Collected data entries:

● ● ● ● ●

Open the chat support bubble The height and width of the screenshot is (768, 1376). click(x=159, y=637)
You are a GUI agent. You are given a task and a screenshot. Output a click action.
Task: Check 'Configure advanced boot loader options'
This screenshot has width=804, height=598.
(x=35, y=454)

● ● ● ● ●

- EXERCISE INSTRUCTIONS:
Set out every record in full, exactly as given.

- SOLUTION:
Open the chat support bubble The height and width of the screenshot is (768, 1376). click(x=159, y=637)
You are a GUI agent. You are given a task and a screenshot. Output a click action.
Task: Check 'Configure advanced boot loader options'
This screenshot has width=804, height=598.
(x=35, y=454)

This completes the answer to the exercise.